Cahill has particular loathing for St. Bernard of Clairvaux, one of the medieval age’s greatest men. He frequently makes disparaging remarks about the saint and seems particularly incensed that Dante chooses St. Bernard to lead him to the beatific vision in Paradiso. Cahill would be happier if Bernard had been relegated to one of the lower circles of Hell: “Bernard, in fact, was one of the most cutthroat players of his time, always on the hunt for heretics…. Bernard was the self-appointed Grand Inquisitor of 12th century Europe, a sham saint capable of complete chastity, as well as an undying jealousy and hatred.”
Predictably, his scant praise for things Catholic is reserved for fellow liberals: “What Thomas Aquinas’s encyclopedic masterpiece, Summa Theologica, did for the 13th century, Hans Küng’s 700-page masterpiece of summation, To Be a Christian, has done for our age.” Further, “it is chiefly because Pierre Teilhard de Chardin, the ever-gentlemanly twentieth-century Jesuit paleontologist, distanced himself from the Augustinian position that his works of genius, offering a unique combination of scientific and theological insight, remain under a Vatican cloud.”

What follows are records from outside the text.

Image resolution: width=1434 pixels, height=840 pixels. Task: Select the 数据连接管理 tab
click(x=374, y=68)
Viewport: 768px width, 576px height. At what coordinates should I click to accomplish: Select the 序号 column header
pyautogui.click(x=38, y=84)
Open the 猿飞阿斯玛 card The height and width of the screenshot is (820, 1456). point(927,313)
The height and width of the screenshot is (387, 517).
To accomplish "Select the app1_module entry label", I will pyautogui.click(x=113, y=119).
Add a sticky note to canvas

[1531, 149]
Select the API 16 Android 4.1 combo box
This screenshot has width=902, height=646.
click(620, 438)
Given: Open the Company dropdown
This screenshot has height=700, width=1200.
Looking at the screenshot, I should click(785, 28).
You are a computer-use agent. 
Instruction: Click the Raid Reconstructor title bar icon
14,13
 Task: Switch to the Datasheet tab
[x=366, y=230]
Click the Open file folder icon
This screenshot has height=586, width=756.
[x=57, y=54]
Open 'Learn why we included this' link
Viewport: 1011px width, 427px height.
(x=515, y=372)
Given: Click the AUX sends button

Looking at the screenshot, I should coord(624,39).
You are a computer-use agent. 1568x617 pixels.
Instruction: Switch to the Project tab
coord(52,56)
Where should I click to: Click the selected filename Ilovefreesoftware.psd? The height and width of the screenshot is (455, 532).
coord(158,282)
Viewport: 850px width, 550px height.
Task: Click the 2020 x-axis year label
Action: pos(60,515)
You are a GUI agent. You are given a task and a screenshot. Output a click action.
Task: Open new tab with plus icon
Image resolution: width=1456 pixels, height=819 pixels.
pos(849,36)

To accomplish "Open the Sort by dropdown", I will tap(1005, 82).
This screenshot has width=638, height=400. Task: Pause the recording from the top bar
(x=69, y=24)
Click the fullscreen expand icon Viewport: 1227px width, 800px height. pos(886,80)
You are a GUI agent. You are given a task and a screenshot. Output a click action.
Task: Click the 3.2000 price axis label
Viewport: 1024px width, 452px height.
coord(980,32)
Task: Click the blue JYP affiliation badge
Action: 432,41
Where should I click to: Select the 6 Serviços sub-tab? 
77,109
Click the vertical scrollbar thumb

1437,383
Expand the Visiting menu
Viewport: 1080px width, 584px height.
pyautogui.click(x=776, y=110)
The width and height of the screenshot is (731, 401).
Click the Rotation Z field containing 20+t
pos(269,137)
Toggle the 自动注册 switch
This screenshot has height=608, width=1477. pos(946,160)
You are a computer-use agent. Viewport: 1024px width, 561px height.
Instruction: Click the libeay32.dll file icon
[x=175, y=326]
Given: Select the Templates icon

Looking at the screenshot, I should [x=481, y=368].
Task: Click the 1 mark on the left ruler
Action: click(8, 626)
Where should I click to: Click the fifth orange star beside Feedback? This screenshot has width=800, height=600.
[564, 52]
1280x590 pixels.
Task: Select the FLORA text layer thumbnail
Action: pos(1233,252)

Often, Cahill is contradictory or even flat wrong. For instance, he writes, “The Jewish world view…assumed that death was the end: when the body died, you died. Period.” However, in the same paragraph, he states, “Both ancient Jews and ancient Greeks left room for a shadow world beneath the earth, where the insubstantial shades of what were once living men and women drifted like smoke.” Which is it? Both statements cannot be true.
Despite his strong opinions, Cahill is curiously ignorant about the Church he wants to revolutionize. He makes continual reference to Catholics’ “worship of the Virgin Mary,” a gross misstatement of the veneration due to her. He observes wrongly that “the Pope, to begin with, was not in any sense head of the Church. He was just Bishop of Rome, one of several dioceses thought to be founded by apostles and therefore especially ancient and venerable.” This contradicts numerous biblical citations referencing St. Peter as the head of the Apostles, and the practice of the early Church, which often deferred to Rome in important matters.
In stretching to establish his progressive credentials, Cahill sometimes misses a larger point. His chapter on St. Francis of Assisi, for instance, emphasizes the saint’s skills as peacemaker, while Francis’s monumental contributions to religious life are given short shrift.
Most telling is the book’s final chapter, “Postlude: Love in the Ruins,” in which Cahill prescribes his remedies for the ills of the Catholic Church, including popular election of clergy, voluntary celibacy for priests, and mass resignation of the episcopacy — indicating a lack of understanding of the Church’s nature. Here, Cahill refers to the heterodox Voice of the Faithful as “a sincere movement,” indicating where he may have gotten his harebrained ideas for reforming the Church.
This is not to say Mysteries of the Middle Ages is all bad: Cahill can be an engaging writer when not pandering to his audience. His chapter on Giotto is excellent, with a splendid description of the great artist’s magnificent paintings on the walls of Padua’s Scrovegni Chapel. Cahill’s thought-provoking comparison of Dante and James Joyce makes us wonder if Joyce could have been a 20th-century Dante if the talented Irishman hadn’t lost his faith.
Ultimately, though, Cahill is confronted with the limitations faced by every secular scholar writing about the Middle Ages: It is impossible to understand European civilization without an appreciation for the single most important institution in its development, the Catholic Church. At its height, Europe was the Catholic Church’s teachings incarnate. This insight gives Catholic historians an enormous advantage over secular ones, who struggle to understand the medieval mind. The fact is that without grasping the supernatural dimension of the Church and her mission, Thomas Cahill remains ill-equipped to write truly and seriously about Europe.